(PROBLEM STATEMENT) Your copy must hold all of the data below, unchanged and without images.

[Start of Attachment]

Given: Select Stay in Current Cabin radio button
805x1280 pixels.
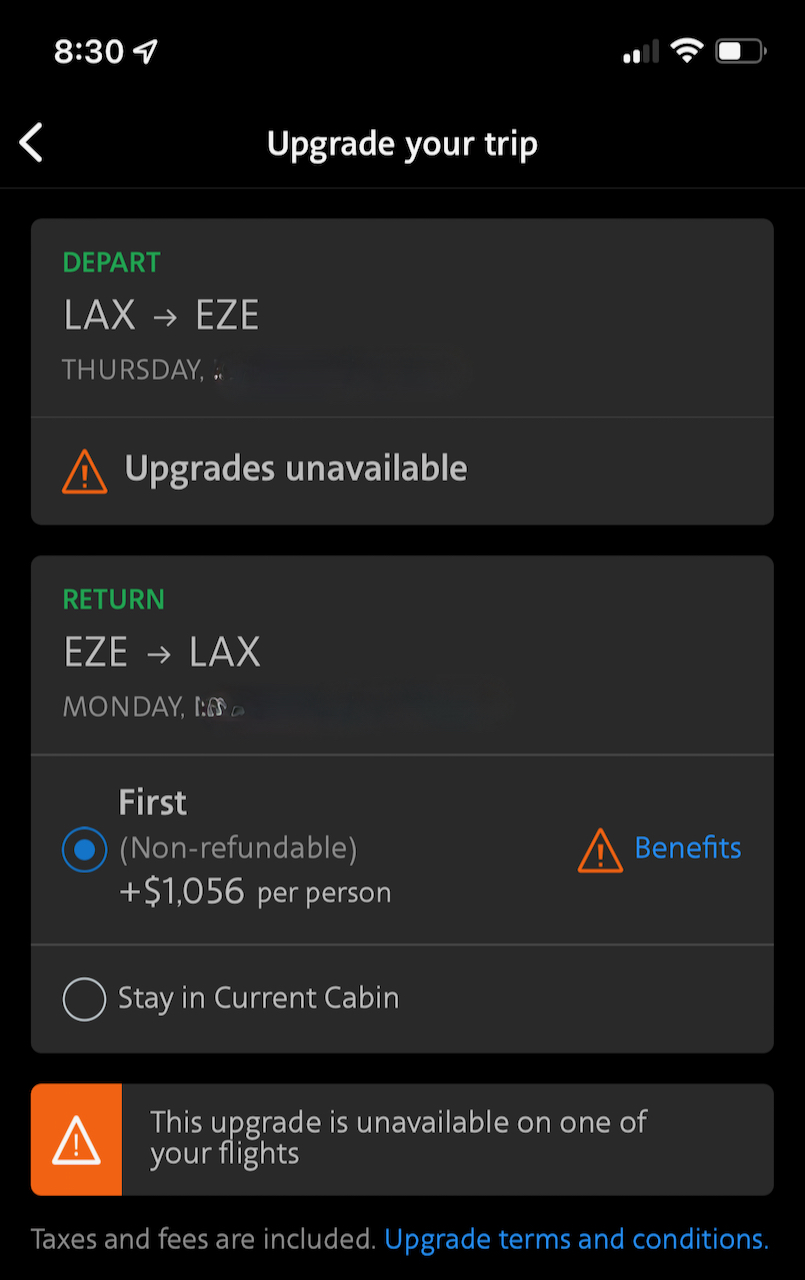Looking at the screenshot, I should [x=84, y=999].
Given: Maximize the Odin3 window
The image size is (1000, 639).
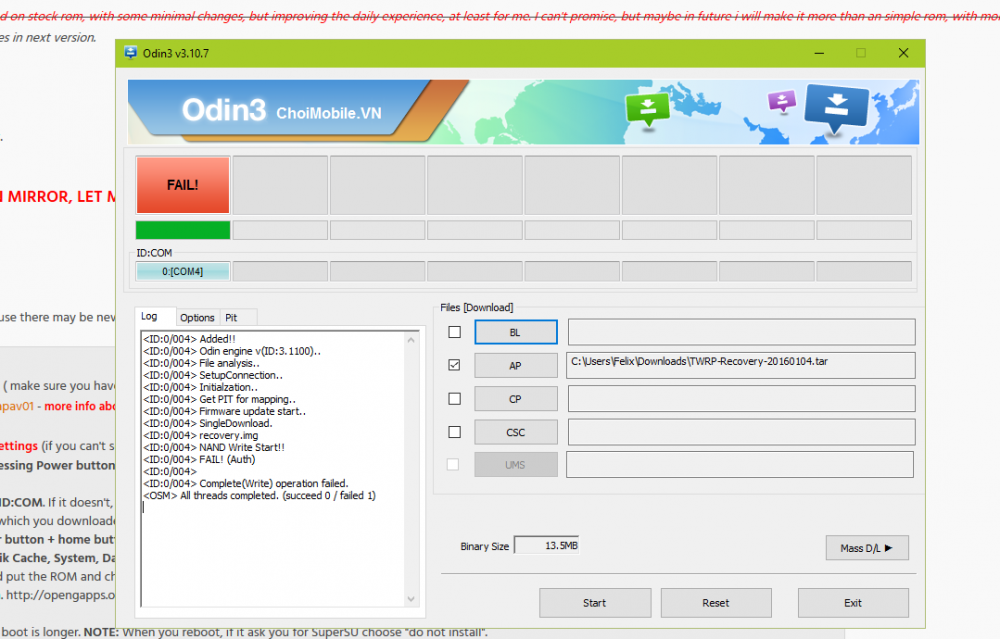Looking at the screenshot, I should point(860,53).
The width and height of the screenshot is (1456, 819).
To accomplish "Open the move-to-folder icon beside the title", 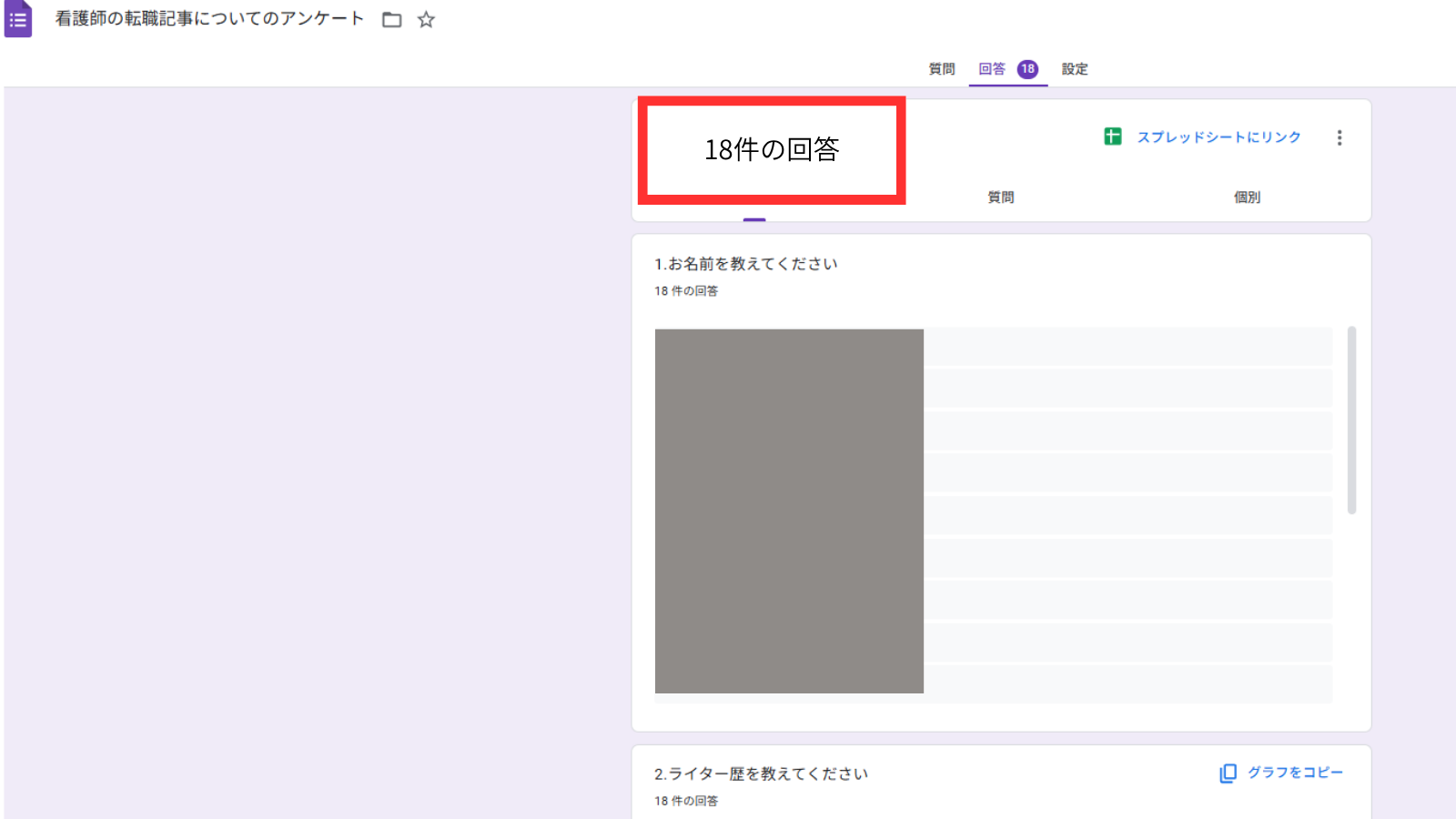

[End of Attachment]

(RESULT OF THIS TASK)
Given: Select Stay in Current Cabin radio button
805x1280 pixels.
Looking at the screenshot, I should [x=84, y=999].
Given: Maximize the Odin3 window
The image size is (1000, 639).
Looking at the screenshot, I should point(860,53).
The width and height of the screenshot is (1456, 819).
To accomplish "Open the move-to-folder icon beside the title", 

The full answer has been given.